# [Task objective]
Please repeat, exactly and without pictures, the lines of the entries below that run from the one containing "You are a computer-use" through the one containing "The image size is (877, 466).".

(Pixel coordinate grounding data)
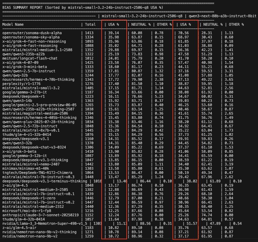Click the qwen3-next-80b-a3b-instruct-8bit group header
The height and width of the screenshot is (242, 258).
click(x=223, y=16)
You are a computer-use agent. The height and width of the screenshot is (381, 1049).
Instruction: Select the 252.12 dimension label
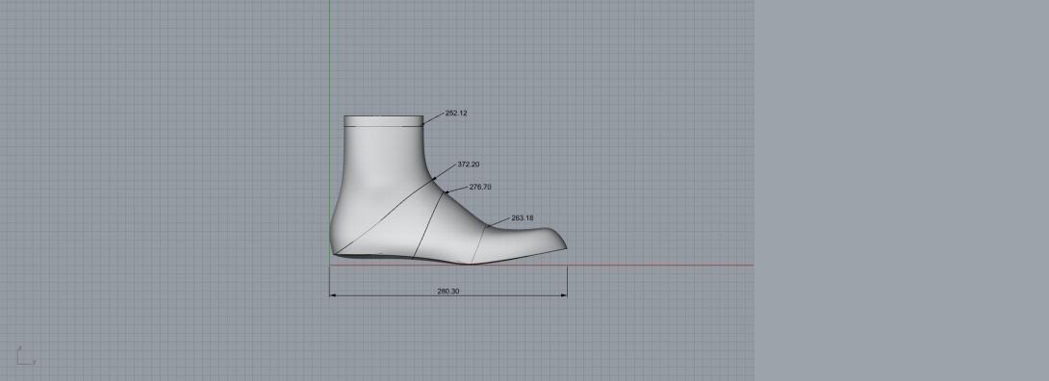[x=456, y=113]
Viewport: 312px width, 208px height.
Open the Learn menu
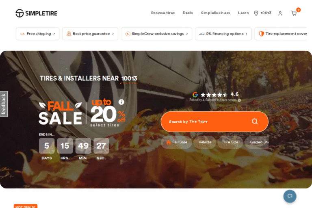click(x=243, y=13)
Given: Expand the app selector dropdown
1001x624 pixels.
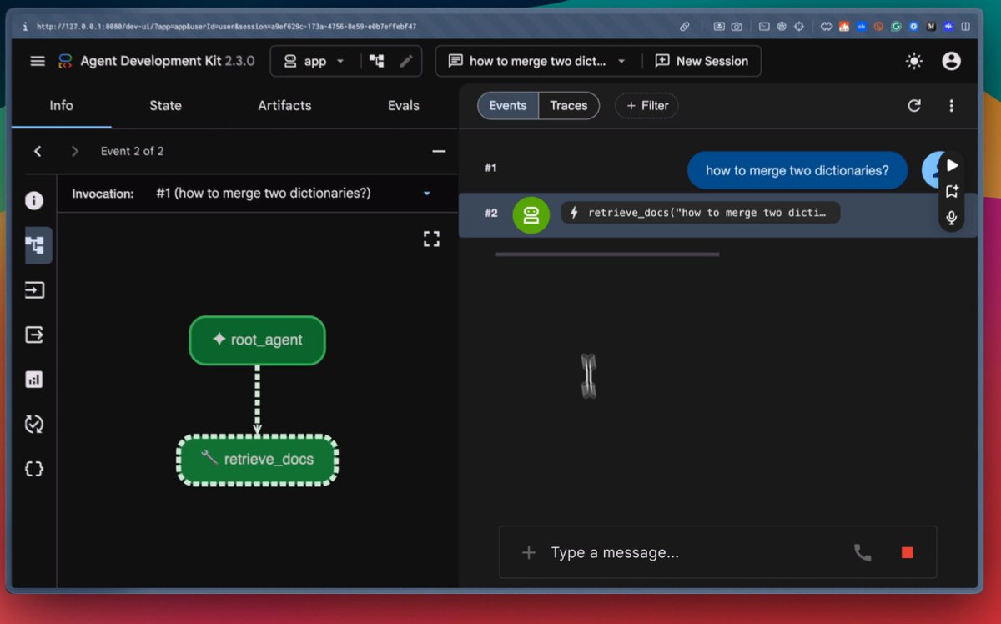Looking at the screenshot, I should [314, 61].
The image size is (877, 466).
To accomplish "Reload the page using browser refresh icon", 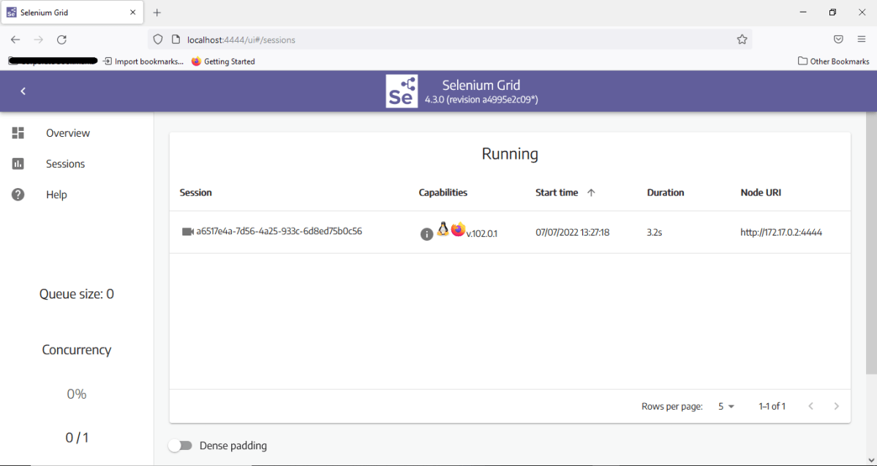I will 61,40.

# [Answer space]
You are a computer-use agent. The height and width of the screenshot is (381, 1049).
Instruction: Select the 252.12 dimension label
[x=456, y=113]
Viewport: 312px width, 208px height.
Open the Learn menu
click(x=243, y=13)
Given: Expand the app selector dropdown
1001x624 pixels.
Looking at the screenshot, I should [314, 61].
The image size is (877, 466).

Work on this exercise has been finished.